High Court postpones ruling on law banning gay sex

High Court postpones ruling on law banning gay sex

The High Court has adjourned the much awaited ruling on whether to decriminalise gay sex in Kenya to May 24.

While apologizing for not being able to deliver the ruling, Justice Chacha Mwita said:

“We have had a few challenges, one of our colleagues is still on leave the other one is outside Nairobi while two of us are involved in other benches of more than three judges. It is not an easy task to bring the three of us together.”

The expected ruling that stirred hot debate follows a June 2016 petition eight petitioners, among them the Kenya Human Rights Commission rooting for acknowledgment of same-sex relationships.

It will be delivered at the Milimani courts by a three-judge bench.

One section of the penal code states that anyone who has “sex… against the order of nature” can be imprisoned for 14 years.

Another sections has it that “indecent practices between males” could see one land in jail for five years.

The petition seeks to repeal sections 162 and 165 of the Kenyan Penal code which they deem to be unconstitutional as its infringing on fundamental human rights.

“Members of the LGBT community face literally every form of abuse and discrimination that you can think of… so anything from physical violence, street harassment, sexual violence, evictions, expulsions from school, you know unjustifiable expulsions on the suspicion that someone is gay, also exclusion from communities including families. And this is because of the persistence of these laws,” said Kennedy Mwikya of the Kenya Human Rights Commission.

The religious organisations opposing the petition, however, insist same-sex relations should remain illegal.

“It is not just a religious question. It’s a question of cultural values.

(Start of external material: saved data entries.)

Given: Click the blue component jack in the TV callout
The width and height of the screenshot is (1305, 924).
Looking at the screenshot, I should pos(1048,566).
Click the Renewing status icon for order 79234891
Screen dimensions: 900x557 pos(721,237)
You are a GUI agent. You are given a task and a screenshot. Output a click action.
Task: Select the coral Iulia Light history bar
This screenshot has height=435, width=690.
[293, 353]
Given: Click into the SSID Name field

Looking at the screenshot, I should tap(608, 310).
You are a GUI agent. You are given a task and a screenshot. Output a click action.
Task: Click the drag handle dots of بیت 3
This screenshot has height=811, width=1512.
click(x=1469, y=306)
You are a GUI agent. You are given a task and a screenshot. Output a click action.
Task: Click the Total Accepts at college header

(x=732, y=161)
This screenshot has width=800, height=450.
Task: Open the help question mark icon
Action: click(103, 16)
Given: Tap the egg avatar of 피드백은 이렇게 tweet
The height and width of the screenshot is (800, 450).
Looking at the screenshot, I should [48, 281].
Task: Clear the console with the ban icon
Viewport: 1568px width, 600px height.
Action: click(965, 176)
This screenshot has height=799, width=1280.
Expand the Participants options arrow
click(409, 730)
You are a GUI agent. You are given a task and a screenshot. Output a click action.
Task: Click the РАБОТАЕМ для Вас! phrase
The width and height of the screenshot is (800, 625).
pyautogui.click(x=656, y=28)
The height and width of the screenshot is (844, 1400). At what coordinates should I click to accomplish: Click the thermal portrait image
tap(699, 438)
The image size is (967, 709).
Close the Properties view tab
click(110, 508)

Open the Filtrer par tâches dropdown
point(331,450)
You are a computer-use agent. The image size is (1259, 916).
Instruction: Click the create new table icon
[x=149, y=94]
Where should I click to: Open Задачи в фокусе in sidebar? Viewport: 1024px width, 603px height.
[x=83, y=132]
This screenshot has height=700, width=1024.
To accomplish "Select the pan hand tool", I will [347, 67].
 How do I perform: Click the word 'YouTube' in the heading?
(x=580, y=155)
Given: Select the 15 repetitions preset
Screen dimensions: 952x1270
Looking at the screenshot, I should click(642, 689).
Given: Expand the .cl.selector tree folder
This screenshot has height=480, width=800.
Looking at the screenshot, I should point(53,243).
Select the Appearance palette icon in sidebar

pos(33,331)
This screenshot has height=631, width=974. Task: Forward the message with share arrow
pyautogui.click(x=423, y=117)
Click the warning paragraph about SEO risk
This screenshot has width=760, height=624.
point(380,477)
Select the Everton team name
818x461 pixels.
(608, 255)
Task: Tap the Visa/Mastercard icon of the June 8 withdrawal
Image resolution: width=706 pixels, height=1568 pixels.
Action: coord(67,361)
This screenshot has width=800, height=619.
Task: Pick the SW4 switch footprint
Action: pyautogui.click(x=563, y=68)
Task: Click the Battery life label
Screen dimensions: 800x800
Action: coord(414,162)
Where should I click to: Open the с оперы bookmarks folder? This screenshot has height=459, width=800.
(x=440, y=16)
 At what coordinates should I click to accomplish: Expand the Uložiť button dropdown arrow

The Constitution of Kenya was enacted at a time when Kenyan’s were very alive to the debate about same sex behavior and that Kenyans made it very clear to the committee of experts and the people framing the Constitution, that they wanted a Constitution that safeguards and respects their values, which is that sex and marriage is between a man and a woman,” argues UPS Charles Kanjama, Lawyer of the Kenya Christian Professional Forum.